Data:
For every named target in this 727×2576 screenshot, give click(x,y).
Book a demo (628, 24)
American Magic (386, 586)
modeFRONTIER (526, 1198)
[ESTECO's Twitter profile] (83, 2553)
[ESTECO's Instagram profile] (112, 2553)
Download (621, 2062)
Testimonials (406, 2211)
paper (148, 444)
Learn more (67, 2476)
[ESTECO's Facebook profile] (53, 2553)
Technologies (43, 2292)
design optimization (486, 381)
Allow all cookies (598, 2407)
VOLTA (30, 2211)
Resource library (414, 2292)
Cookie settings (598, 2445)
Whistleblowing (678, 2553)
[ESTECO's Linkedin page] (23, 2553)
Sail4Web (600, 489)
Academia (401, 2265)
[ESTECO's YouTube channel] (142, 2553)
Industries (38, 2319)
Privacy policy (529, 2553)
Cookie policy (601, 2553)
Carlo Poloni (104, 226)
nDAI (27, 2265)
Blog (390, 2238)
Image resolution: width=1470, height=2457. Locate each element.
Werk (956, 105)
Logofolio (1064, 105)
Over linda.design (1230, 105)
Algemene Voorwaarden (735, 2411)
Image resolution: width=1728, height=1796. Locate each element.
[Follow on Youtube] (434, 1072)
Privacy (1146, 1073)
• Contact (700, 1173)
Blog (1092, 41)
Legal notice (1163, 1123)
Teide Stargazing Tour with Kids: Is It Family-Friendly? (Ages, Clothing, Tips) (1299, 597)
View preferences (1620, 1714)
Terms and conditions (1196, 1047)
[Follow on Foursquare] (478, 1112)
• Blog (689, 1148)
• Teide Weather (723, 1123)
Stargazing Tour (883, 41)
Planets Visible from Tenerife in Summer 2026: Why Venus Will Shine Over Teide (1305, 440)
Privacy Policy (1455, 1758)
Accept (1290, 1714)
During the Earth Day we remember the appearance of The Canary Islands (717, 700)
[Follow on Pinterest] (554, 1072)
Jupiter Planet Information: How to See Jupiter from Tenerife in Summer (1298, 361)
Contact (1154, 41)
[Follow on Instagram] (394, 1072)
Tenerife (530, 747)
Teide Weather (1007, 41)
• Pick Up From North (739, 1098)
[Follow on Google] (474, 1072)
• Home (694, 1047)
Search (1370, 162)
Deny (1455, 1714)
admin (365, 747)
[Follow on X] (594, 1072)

Problem requirements: Search the entries for the word "Over". Copy each line where it appears.

Finished exercise:
Over linda.design (1230, 105)
Planets Visible from Tenerife in Summer 2026: Why Venus Will Shine Over Teide (1305, 440)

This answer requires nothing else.